Time for Ukraine to Take the Initiative

23 March 2016

Vladimir Putin’s maneuverings with the West and Ukraine are often compared to a game of chess. The comparison is spot on, with one qualification. Contrary to the image of grandmaster he prefers, the Russian president more closely resembles a loudmouthed barroom player who slams pieces against the board. The effect is intimidating at first, but the best way to beat him is to take a deep breath, stick to your strategy, and play a consistently offensive and defensive game.

Unfortunately, President Obama isn’t very interested in playing chess with Putin. Maybe the State Department and the Pentagon are, but they’re hamstrung by Obama’s apparent indifference. The European Union, almost by definition, doesn’t play well. Indeed, its member states can’t agree on whether the game is chess, checkers, or soccer.

Putin’s bullying and the West’s non-play give Ukraine’s leaders considerable room for maneuver. If Kyiv had a vision of its future, it could stop reacting to events and attempt to settle the war in eastern Ukraine on its own terms. By announcing bold initiatives, Kyiv could take the initiative and shock Washington and Europe out of their complacency or denial.

Consider the stalemate over the Minsk accords. France and Germany are pressuring Ukraine to hold elections in the occupied Donbas even as the Kremlin negates its end of the bargain by violating the ceasefire, arming Putin’s proxies, repressing freedom of speech and assembly, and controlling the Ukrainian-Russian border. The elections would be a violation of every value France and Germany claim to stand for and only ensure that Russia would become a permanent cancer on Ukraine’s body politic.

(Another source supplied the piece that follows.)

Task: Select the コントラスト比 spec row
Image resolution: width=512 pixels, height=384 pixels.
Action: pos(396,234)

Rather than play the endless point and blame game, Kyiv could simply state that it has temporarily suspended its sovereign right to the Donbas enclave and will defer the elections to an appropriate international body. The OSCE or the UN would organize, conduct, and supervise the elections from beginning to end. For its part, Ukraine will accept the results as long as independent international monitors declare that the election process was fair and free.

Better still, President Poroshenko could announce that he supports granting the occupied Donbas the status of a fully sovereign region within a confederal Ukraine. The enclave would have its own government, its own budget, its own police, its own economy, its own laws. Kyiv wouldn’t subsidize the enclave, and the enclave wouldn’t subsidize Kyiv. All that would bind them would be some largely symbolic institution, perhaps a powerless council of elders that would periodically meet, sing songs, and be merry.

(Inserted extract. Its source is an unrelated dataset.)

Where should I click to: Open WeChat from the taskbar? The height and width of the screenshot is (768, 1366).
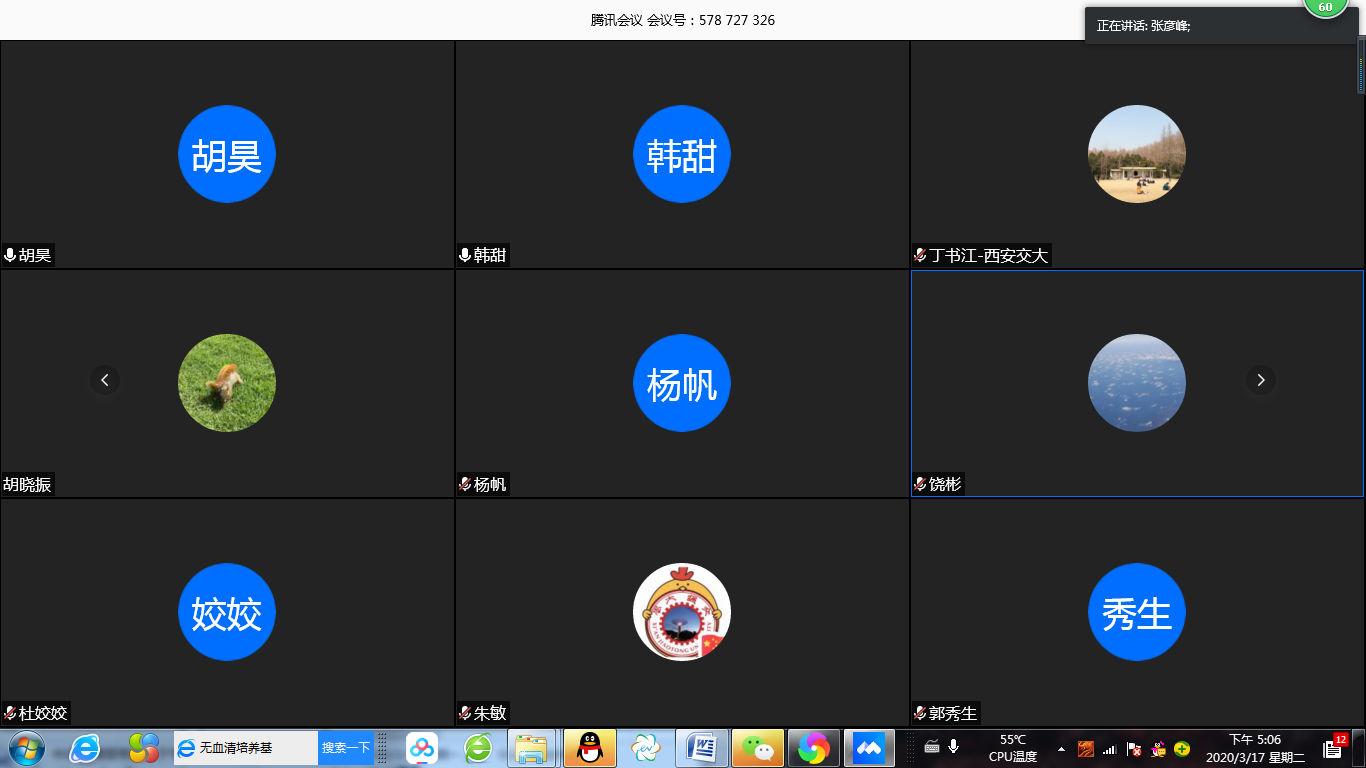(758, 748)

Putin and his proxies would be cornered. Putin wants the Donbas to weaken Ukraine. If you isolate the Donbas with a confederacy arrangement, the Kremlin’s ability to infect Ukraine will be nullified. And the proxies couldn’t say no: Ukraine would be giving them far more autonomy than they want. In the end, Ukraine would have a bankrupt criminal state on its border rather than a bankrupt criminal region inside its borders.

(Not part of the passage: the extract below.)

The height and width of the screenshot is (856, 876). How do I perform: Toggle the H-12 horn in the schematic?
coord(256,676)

If that’s too radical, consider a third way to take the initiative: Poroshenko could declare that Ukraine has “suspended” all efforts to reintegrate the occupied Donbas for, say, ten years. No Minsk, no military, no diplomacy—just freeze the status quo. After ten years, the OSCE or UN would oversee a referendum on self-determination in the occupied Donbas allowing the citizens to choose to return to Ukraine, remain independent, or join Russia.

Each of these three variants has the inestimable advantage of giving Ukraine the initiative. Kyiv would propose bold solutions that are consistent with human rights and democratic norms, and Russia and the West would have to respond.

Ukrainian elites must seize the initiative. If they don’t counter Putin’s poor chess play with their smart game, they’ll lose.